**Selection:**
Bluefield University students were recently provided an opportunity to explore through the lens of religious liberty and interfaith awareness in the nation’s capital. This opportunity, funded through a grant from Interfaith America, allowed students to visit the United States Holocaust Memorial Museum, National Museum of African American History and Culture (NMAAHC), and Museum of the Bible in Washington D.C. Students also met with representatives of the Baptist Joint Committee for Religious Liberty (BJC) for a one-on-one dialogue on religious liberties in America.

“Going to the United States Holocaust Memorial Museum and the National Museum of African American History and Culture helped me understand religious and cultural points of view that I haven’t always been exposed to. It helped me become more empathetic and encouraged me to listen to others and learn more about who they are and what their culture and religious perspectives are!” Abby Gasperson said.

Interfaith America is a non-profit organization established in 2002 to promote the idea “that religious difference should serve as a bridge of cooperation rather than a barrier of division.” Through this grant funding, it has created opportunities for Bluefield University students and many other university students across the nation to consider interfaith understanding.

“The atmosphere of Washington, D.C. taught me a lot about interfaith understanding because the people who live there come from all faiths, cultures, and walks of life, yet they all still work together to make the city what it is. Without all of these diverse contributions, Washington, D.C. would not be the beautiful and unique city it is today,” Jonathan Collier said.

**Given task:**
Can you repeat the Bluefield trip passage word for word, everything from "Interfaith America is" down to "consider interfaith understanding."? The data here has no connection to the Bluefield trip passage.

**Data block:**
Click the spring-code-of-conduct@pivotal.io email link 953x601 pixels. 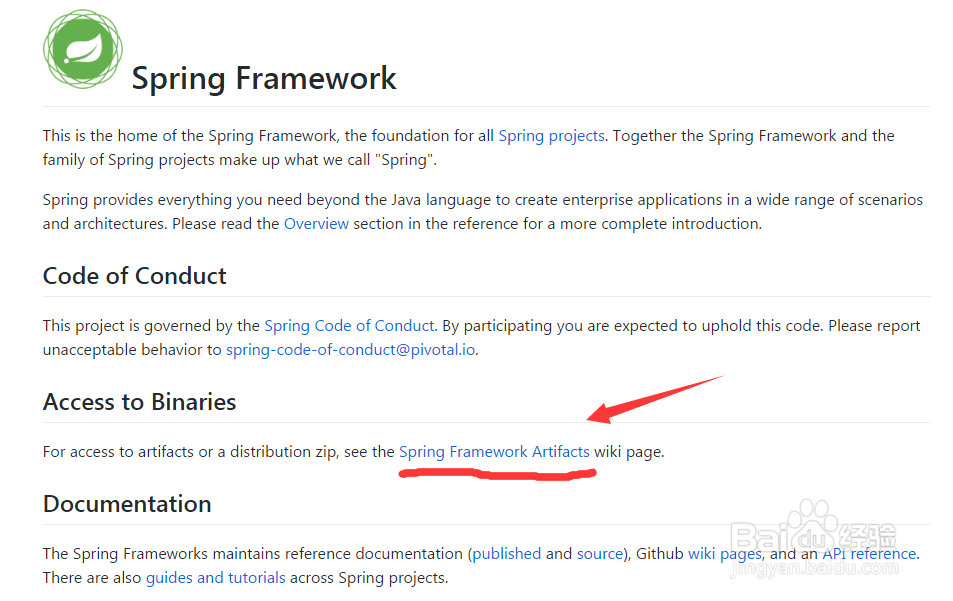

**Final result:**
Interfaith America is a non-profit organization established in 2002 to promote the idea “that religious difference should serve as a bridge of cooperation rather than a barrier of division.” Through this grant funding, it has created opportunities for Bluefield University students and many other university students across the nation to consider interfaith understanding.